◆ Exercise objective ◆
Retype every line from the start of the entries below down to the line with "You are a GUI", both ends included; skip the pictures.
____
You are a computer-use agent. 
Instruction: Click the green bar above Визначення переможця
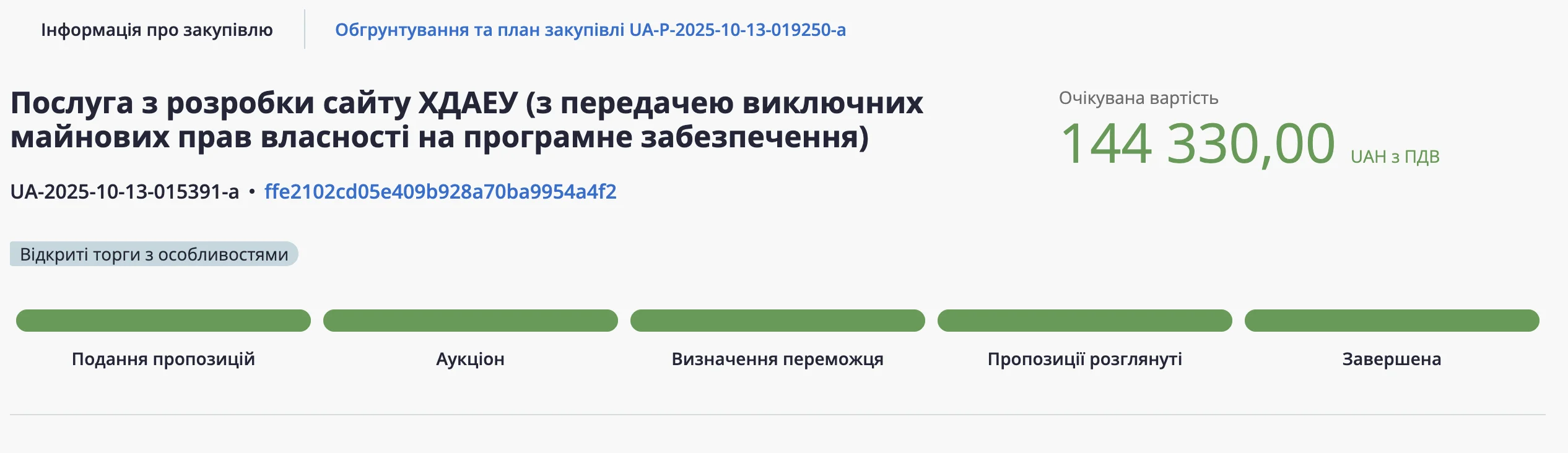777,321
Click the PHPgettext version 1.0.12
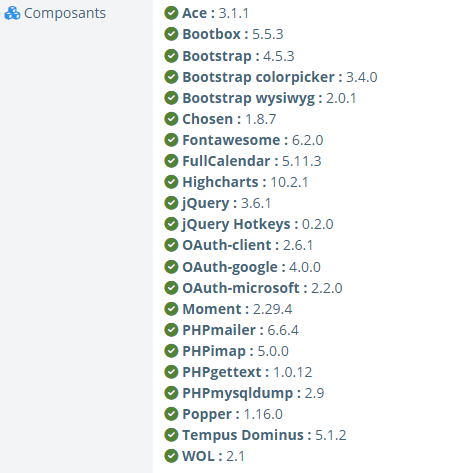The image size is (465, 473). click(x=293, y=372)
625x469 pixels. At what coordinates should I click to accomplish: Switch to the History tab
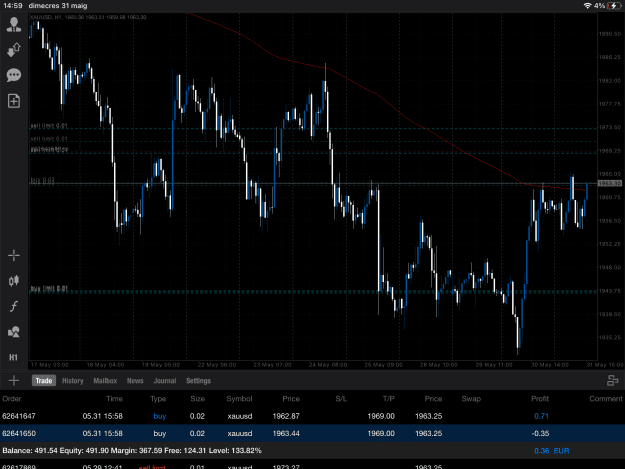[x=73, y=381]
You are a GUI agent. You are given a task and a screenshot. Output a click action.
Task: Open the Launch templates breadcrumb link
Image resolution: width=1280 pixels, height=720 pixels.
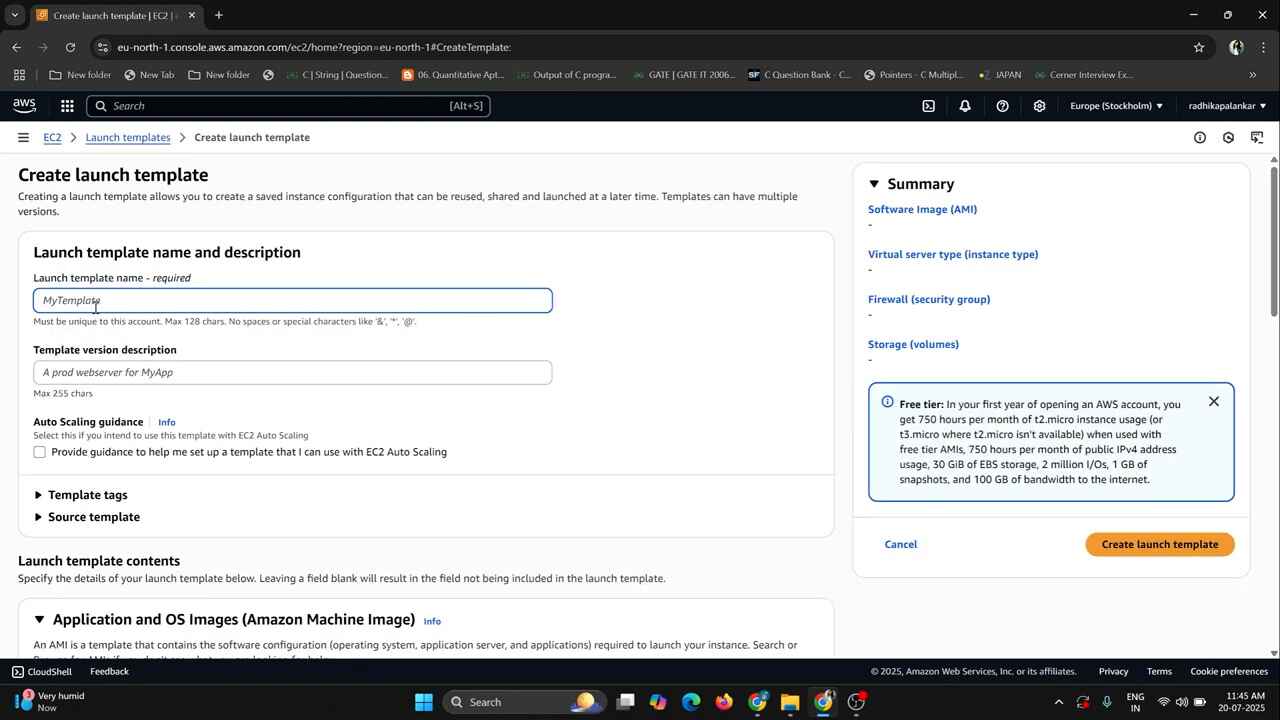click(128, 137)
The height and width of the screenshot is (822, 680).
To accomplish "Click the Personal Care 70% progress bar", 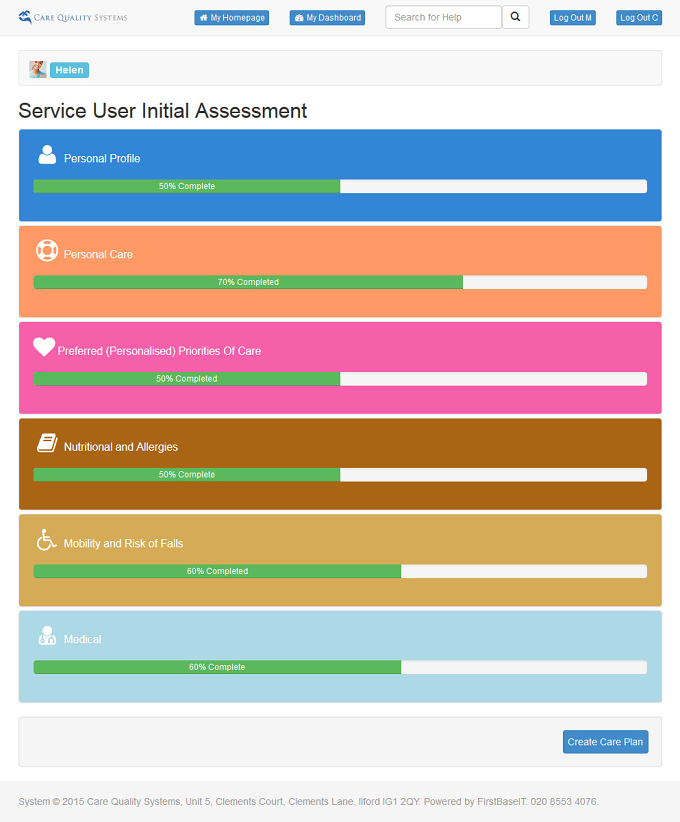I will [x=340, y=282].
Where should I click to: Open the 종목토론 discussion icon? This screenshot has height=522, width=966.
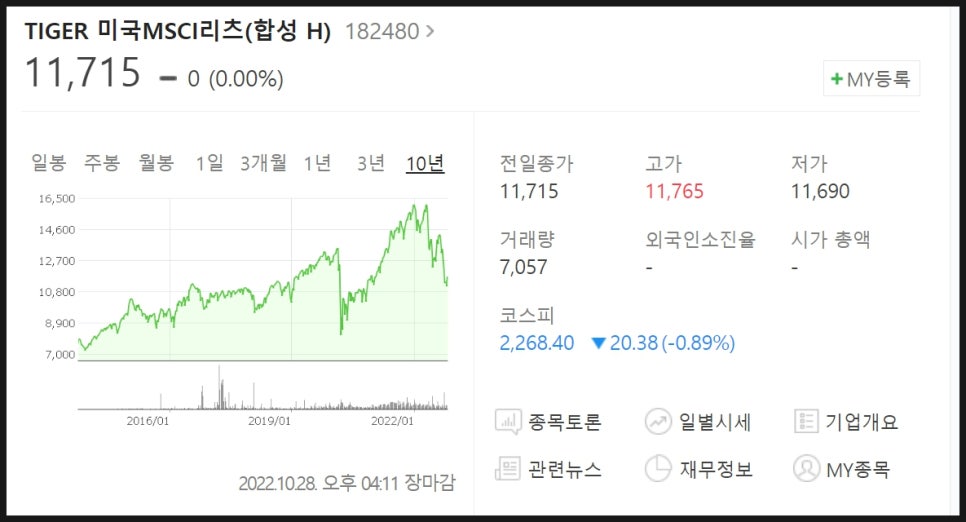508,422
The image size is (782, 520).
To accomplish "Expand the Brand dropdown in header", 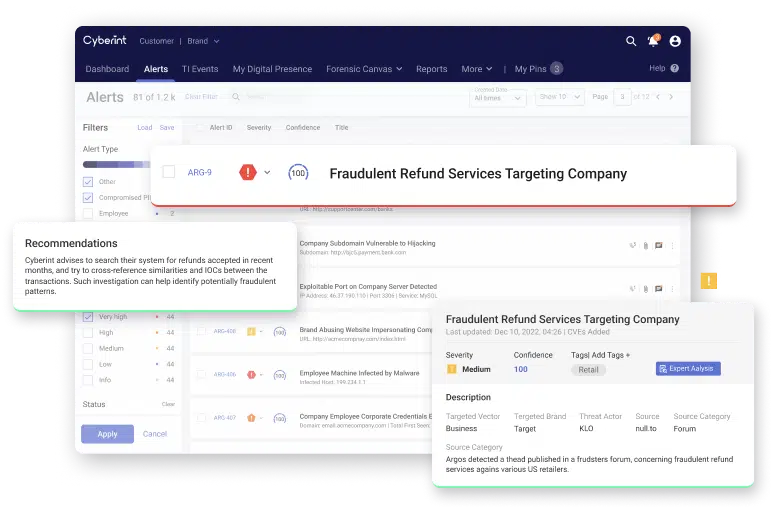I will point(203,42).
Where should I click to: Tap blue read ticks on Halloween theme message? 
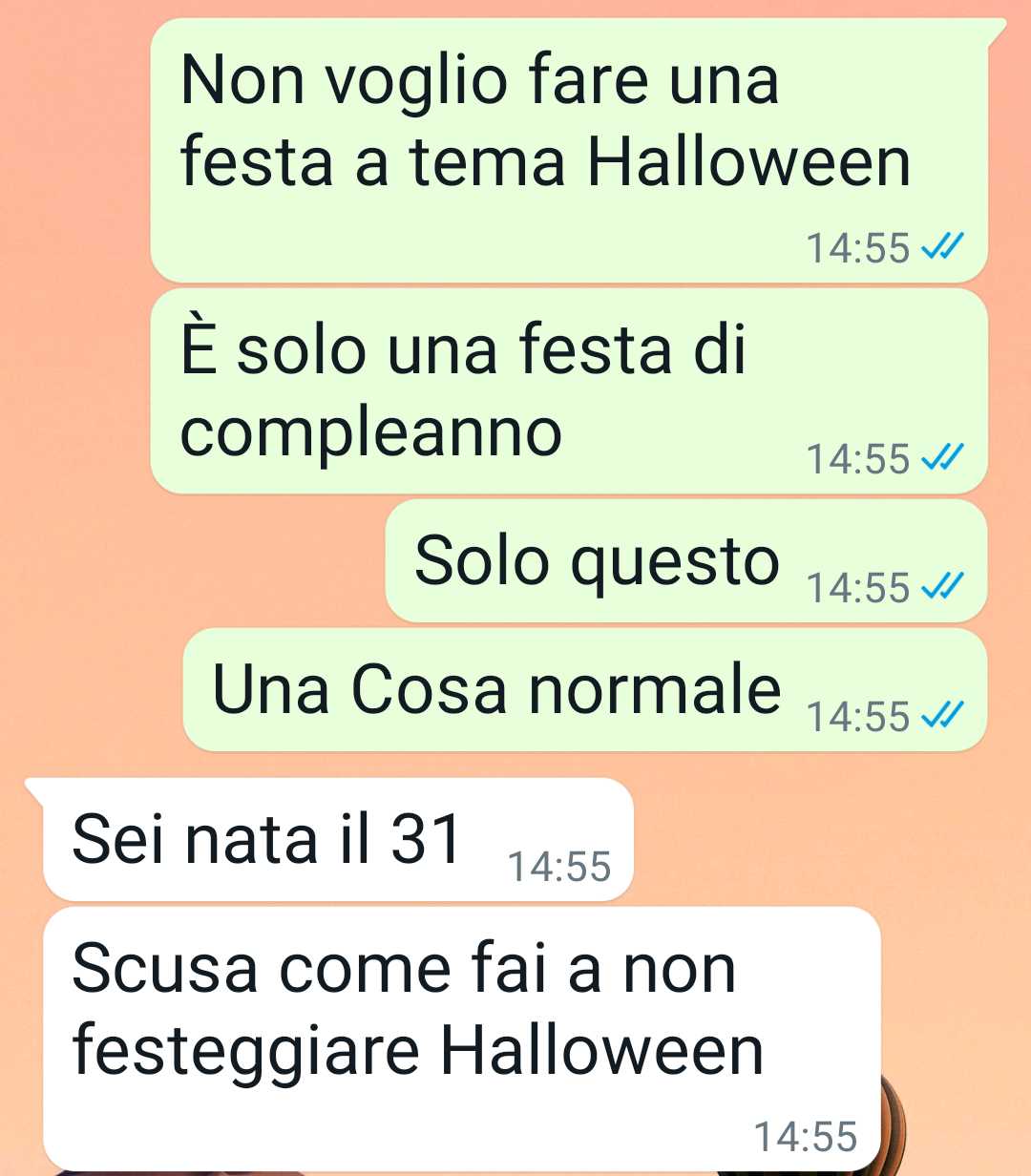942,248
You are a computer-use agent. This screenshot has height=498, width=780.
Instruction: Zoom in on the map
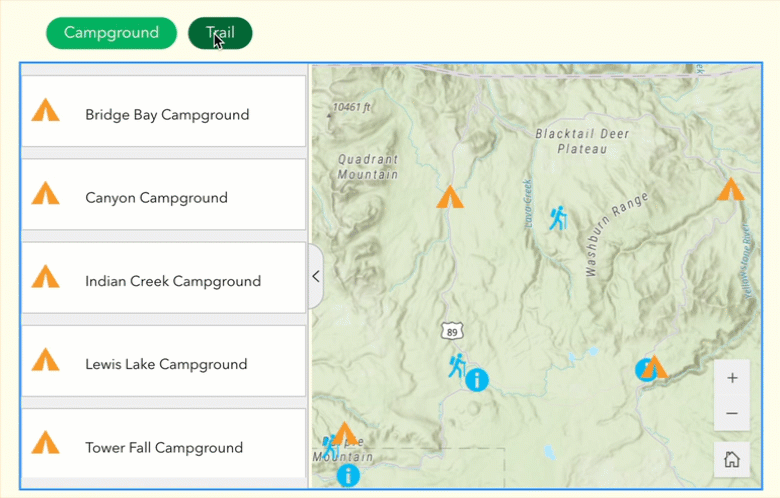pos(732,378)
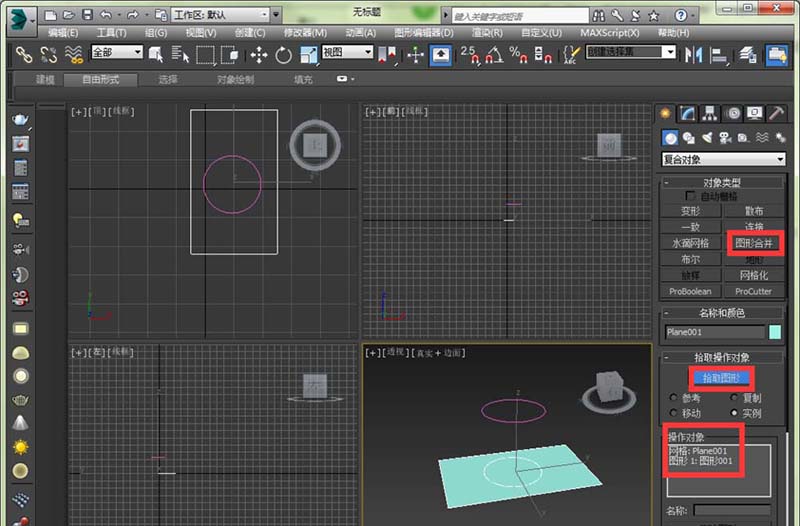Open the Utilities hammer panel
Image resolution: width=800 pixels, height=526 pixels.
point(777,113)

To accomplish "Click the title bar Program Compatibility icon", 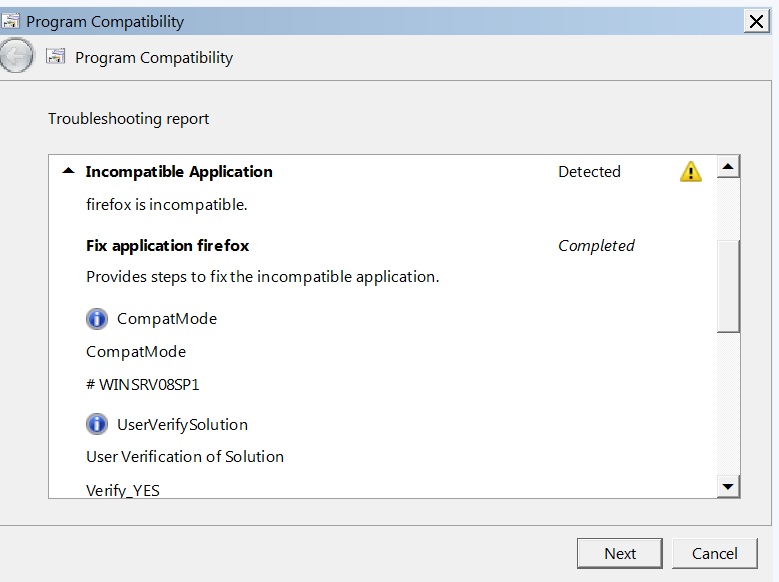I will point(11,21).
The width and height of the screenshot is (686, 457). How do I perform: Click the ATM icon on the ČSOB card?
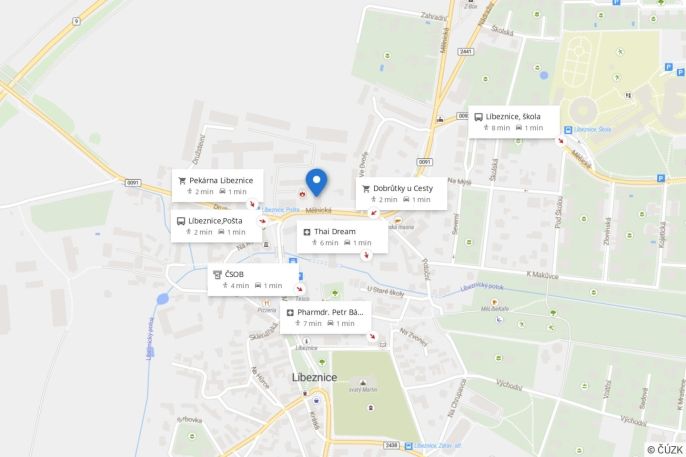click(217, 275)
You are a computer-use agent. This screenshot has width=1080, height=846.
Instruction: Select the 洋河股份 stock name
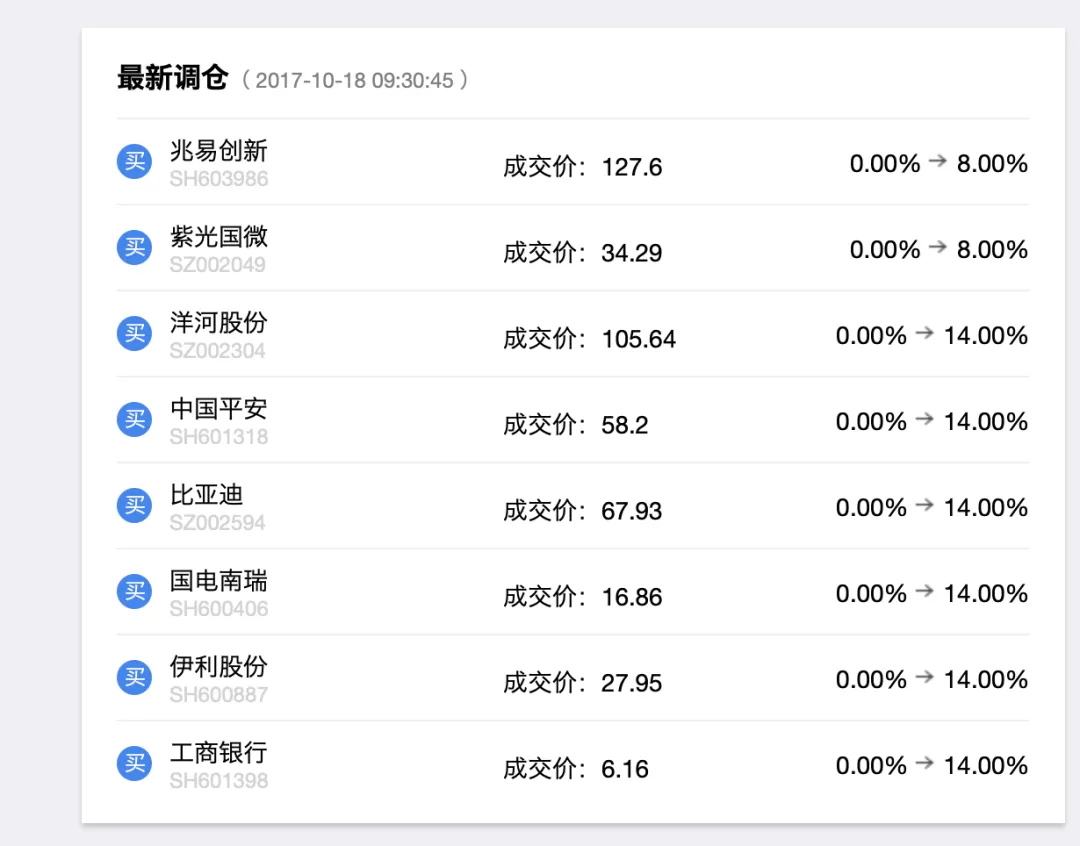pyautogui.click(x=218, y=323)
____
◆ Task answer ◆
You are a computer-use agent. 
Instruction: Click the green bar above Визначення переможця
777,321
Click the PHPgettext version 1.0.12
The image size is (465, 473). click(x=293, y=372)
625x469 pixels. At what coordinates should I click to accomplish: Switch to the History tab
[x=73, y=381]
You are a GUI agent. You are given a task and a screenshot. Output a click action.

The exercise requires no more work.